Goodness time sure does fly by I can’t believe how long I let blogging go undone for! I think I didn’t have as much material to post because I wanted to change the theme of this blog to a weight loss journey, but I mistakenly thought I couldn’t blog about anything else during the time of this weight loss journey. Eh, wrong.  I also haven’t turned into a psychotic gym junkie like I would’ve liked, I think I might need to find a new gym, or change the hours I go, it’s just way too busy for my liking. But anywho I’m here to update yall on some thangs.

I still have been making it to the gym a couple times a week, but I’m also still lacking in the adding more than just cardio into my workout (although I did do arms last night, yay me! ). I think I was just trying to condition myself into a runner more than anything first, but I know that my flab won’t tone up without some weight lifting added in. I have made some good progress with running. Finally pegged down a good pace for me and learned how fast a run a mile. For those of you who are curious 13 minutes is the time at a 4.5mph pace. Yes I would like it to be faster, but was also surprised it wasn’t worse. That’s pretty good for an asthmatic who smokes on the weekends (tisk tisk girly, I know). I'm also pretty excited to run my 3rd 5k in May; doing The Color Run again this year, so much fun last year! I also haven’t lost or gained any weight, which sucks and is good, obviously I’d like to see some results but I have been getting some crazy compliments and attention lately, I don’t get it. I must be putting out some good vibes lately. J

In the realm of personality changes I’ve been working on for months now, I’m doing decent. I am a big picture person who expects to make a change and it be done, not realizing most things take baby steps and that’s what I’ve got to do in each area of my life; be patient, things will work out as long as you stick with them and try hard, oh and of course as long as they’re meant to be. That’s a tricky one, being meant to be, but once you finally realize life isn’t fair you learn to get over things you wanted but didn’t get a little easier. So in terms of patience, I’ve grown some, just a little, but progress is what we’re striving for here.

I still have issues with positivity but that too is another thing I’ve realized I’m doing much better at than before, and that is something I need to acknowledge and be proud of. Giving yourself credit is for sure a part of the growing process.
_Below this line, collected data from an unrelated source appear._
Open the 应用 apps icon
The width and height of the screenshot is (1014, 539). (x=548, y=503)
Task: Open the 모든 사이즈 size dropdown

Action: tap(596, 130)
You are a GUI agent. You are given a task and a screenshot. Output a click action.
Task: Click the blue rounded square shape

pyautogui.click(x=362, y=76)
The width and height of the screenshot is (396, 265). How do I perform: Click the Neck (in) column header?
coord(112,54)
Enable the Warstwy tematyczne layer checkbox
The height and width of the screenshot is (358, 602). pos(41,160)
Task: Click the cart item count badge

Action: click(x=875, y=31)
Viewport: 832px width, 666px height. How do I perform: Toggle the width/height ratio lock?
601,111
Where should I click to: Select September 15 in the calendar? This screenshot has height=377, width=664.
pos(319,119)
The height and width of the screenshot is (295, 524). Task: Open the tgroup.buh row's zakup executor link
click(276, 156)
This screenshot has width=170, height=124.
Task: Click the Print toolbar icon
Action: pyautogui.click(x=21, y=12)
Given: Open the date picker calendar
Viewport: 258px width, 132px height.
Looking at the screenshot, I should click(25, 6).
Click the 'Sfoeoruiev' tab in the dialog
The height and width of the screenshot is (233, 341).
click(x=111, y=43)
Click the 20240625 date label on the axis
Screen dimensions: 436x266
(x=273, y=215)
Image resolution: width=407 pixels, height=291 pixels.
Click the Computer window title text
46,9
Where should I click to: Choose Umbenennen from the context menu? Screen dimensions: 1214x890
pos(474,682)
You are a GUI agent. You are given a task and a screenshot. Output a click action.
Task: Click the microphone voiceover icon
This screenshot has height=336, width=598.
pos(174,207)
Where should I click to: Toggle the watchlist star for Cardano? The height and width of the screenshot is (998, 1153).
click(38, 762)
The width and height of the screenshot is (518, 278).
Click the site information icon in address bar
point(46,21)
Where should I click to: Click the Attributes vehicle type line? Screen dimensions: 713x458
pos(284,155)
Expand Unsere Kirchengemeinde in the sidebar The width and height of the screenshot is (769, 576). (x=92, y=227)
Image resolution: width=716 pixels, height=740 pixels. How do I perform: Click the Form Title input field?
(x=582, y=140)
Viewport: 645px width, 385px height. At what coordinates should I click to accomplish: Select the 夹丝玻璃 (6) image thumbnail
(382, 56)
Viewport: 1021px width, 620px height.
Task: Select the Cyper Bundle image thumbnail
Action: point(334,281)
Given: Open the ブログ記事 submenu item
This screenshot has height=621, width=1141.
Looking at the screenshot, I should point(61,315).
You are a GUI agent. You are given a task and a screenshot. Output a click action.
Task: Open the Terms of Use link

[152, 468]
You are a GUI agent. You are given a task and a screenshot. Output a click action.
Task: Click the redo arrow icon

You won’t ever appreciate how far you’ve come or really feel it if you don’t acknowledge the right things you’ve done to get there.

You also have to do nice things for yourself to enjoy life every now and then, like vacation.  Here is a picture of me (2nd from left) and some friends doing a shot-ski at our friend’s chalet in Boyne, MI. Great times with great people J


I’m hoping to make the gym again tomorrow; tonight I’ve got birthday dinner at a fancy restaurant for my BFFs birthday. Hopefully my lazy bum will be back sooner than later to update on this crazy journey I call my life. Til then my friend, have a wonderful day!